Empirical data derived from a large-scale field epidemiological study provided the stimulus for this research on parasite aggregation. The TUMIKIA project was a cluster-randomised, controlled trial conducted in Kwale County, Kenya, from March 2015 to May 2017. The Kwale County has received MDA to control lymphatic filariasis, which is also effective for the control of STH. Annual school-based MDA has been provided to this county three years before the start of the trial. The trial compared the impact on STH infection of annual and biannual MDA, versus annual mass anthelmintic treatment of children (2–14 years-old) [32, 33]. Recently, Truscott et al. [34] investigated the heterogeneity in transmission parameters from the TUMIKIA trial. Data obtained from the TUMIKIA study provided evidence of changes in the negative binomial aggregation parameter k, under intensive MDA. Clusters with a low prevalence were found to have a higher degree of parasite aggregation [34] (Fig. 1). In this study, we further investigate the changes in parasite aggregation. Since observations from the TUMIKIA study related to N. americanus, this will be the parasite of reference in this paper. However, results relating to A. lumbricoides will also be summarised, with further detail and figures provided in Additional file 1: Figures S1–S5.

Fig. 1
figure1

Observed relationship between measured prevalence and aggregation, k, from TUMIKIA project. Originally published in Truscott et al. [34]. The crosses in represent the prevalence values of 10% and 60%. In the TUMIKIA study, the lowest k-values were found in low prevalence clusters (< 10%) and the highest k-values were found in clusters with a prevalence of approximately 60%

We employ an event-driven, individual-based stochastic model of helminth transmission [30], building on a model framework originally described by Anderson & May [35] and Anderson & Medley [36]. The model includes age-dependent infection rates, density-dependent worm fecundity, parasite sexual reproduction which is assumed to be polygamous, and a negative binomial distribution of parasites per person [37]. The latter is created by assigning an exposure risk factor to individuals drawn from a gamma distribution for a specific age-grouping (the compounding of Poisson distributions where the means are drawn from a gamma distribution [38]). It is the dynamics of sexual reproduction for dioecious species which results in the occurrence of three possible equilibria in the deterministic dynamical system; a stable endemic state, and parasite extinction, separated by an unstable “breakpoint” in transmission below which the attractor is extinction [27]. We denote this as a prevalence threshold below which the parasite population cannot sustain transmission. Once this state is reached, there is no need for further MDA assuming an absence of infective individuals migrating to the area who could re-populate the reservoir of infection. In a stochastic world, the deterministic concept of a breakpoint needs expansion to a small area around the deterministic breakpoint where the system, due to chance events, may move to either stable equilibrium. The individual-based, stochastic modelling of events via numerical studies allows for the explicit inclusion of heterogeneity between individuals, such as in treatment compliance and exposure to infection, as well as probabilistic forecasts of the likely impact of different MDA programmes in a variety of transmission settings (e.g. low, medium and high transmission settings as defined by the value of the basic reproductive number, R0).

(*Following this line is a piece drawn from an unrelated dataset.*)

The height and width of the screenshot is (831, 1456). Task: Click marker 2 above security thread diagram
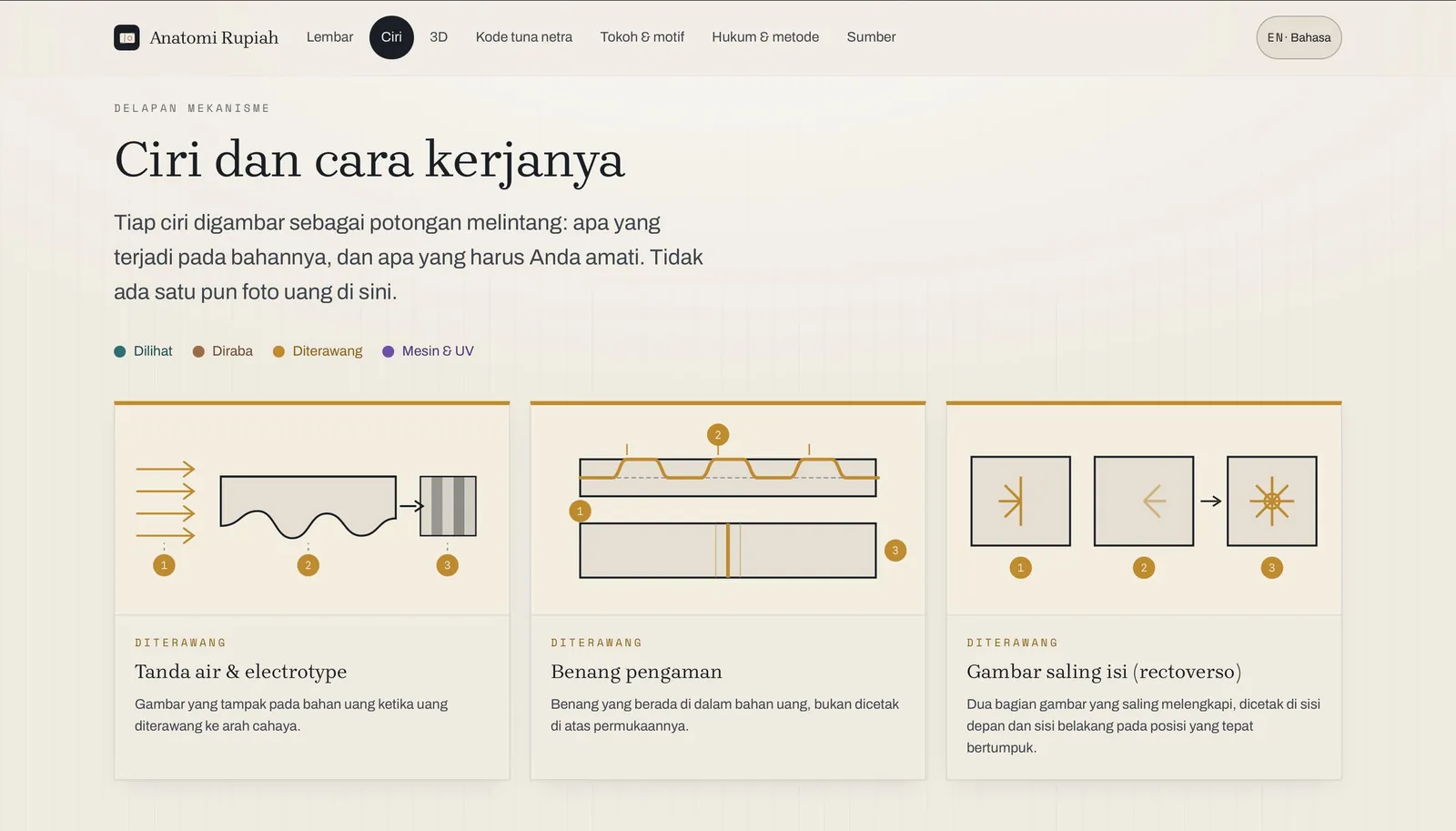[718, 435]
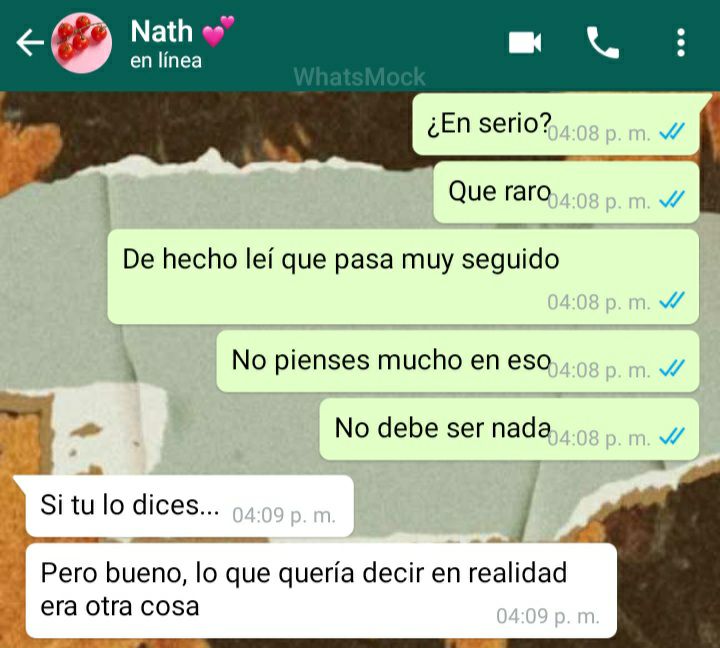The image size is (720, 648).
Task: Select 'De hecho leí que pasa muy seguido'
Action: point(403,277)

The parameter values employed in the individual-based, stochastic simulation model for N. americanus and A. lumbricoides are presented in Table 1. Each stochastic model-based simulation comprised 1000 villages, each containing 1000 individuals. All villages underwent five rounds of annual, community-wide MDA, with coverage levels for N. americanus set at 85% for both pre-school-aged children (pre-SAC) and SAC, and 75% for adults, whilst for A. lumbricoides coverage was 75% for pre-SAC and SAC, and 30% for adults. These coverage levels were selected to ensure that a proportion of simulations achieved elimination and a proportion did not, such that the validity of the predictions of the simple analytical model could be compared with those of the more complex individual stochastic model in both scenarios. Simulations were run for 10 years pre-treatment and 30 years post-treatment to ensure STH prevalence had reached equilibrium both before and after anthelmintic treatment was provided.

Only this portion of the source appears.